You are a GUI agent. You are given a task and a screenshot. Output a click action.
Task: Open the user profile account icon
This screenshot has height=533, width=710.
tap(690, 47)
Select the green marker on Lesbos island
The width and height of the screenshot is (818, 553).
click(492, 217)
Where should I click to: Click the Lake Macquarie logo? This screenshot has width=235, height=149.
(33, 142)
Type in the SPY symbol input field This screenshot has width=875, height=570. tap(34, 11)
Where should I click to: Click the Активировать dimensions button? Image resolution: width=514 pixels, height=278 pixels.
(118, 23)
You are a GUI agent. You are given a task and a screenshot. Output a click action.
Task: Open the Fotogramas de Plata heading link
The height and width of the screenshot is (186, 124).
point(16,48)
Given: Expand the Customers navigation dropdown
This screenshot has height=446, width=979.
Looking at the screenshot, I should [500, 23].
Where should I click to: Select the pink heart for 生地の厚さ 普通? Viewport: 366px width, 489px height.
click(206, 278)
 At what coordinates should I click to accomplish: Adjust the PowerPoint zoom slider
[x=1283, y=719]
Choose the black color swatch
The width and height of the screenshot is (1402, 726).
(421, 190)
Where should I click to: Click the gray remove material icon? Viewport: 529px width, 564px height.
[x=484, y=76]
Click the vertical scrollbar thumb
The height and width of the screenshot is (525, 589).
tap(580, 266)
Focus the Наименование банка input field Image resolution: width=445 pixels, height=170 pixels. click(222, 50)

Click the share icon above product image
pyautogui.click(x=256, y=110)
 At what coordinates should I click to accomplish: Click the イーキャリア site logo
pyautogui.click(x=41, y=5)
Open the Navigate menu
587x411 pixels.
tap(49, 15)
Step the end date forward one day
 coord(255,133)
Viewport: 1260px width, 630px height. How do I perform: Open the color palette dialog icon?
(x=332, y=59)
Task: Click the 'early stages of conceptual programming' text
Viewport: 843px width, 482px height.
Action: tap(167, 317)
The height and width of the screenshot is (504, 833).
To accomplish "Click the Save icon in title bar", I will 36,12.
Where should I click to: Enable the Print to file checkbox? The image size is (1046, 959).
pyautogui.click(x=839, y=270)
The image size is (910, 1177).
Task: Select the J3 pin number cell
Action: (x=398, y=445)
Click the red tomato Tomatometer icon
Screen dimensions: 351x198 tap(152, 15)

WHAT YOU NEED TO DO
Starting from the line that contains "Where should I click to: Enable", transcribe each line to the end of the records above. Please add nothing.

SOLUTION TO THIS TASK
Where should I click to: Enable the Print to file checkbox? The image size is (1046, 959).
pyautogui.click(x=839, y=270)
The image size is (910, 1177).
Task: Select the J3 pin number cell
Action: (x=398, y=445)
Click the red tomato Tomatometer icon
Screen dimensions: 351x198 tap(152, 15)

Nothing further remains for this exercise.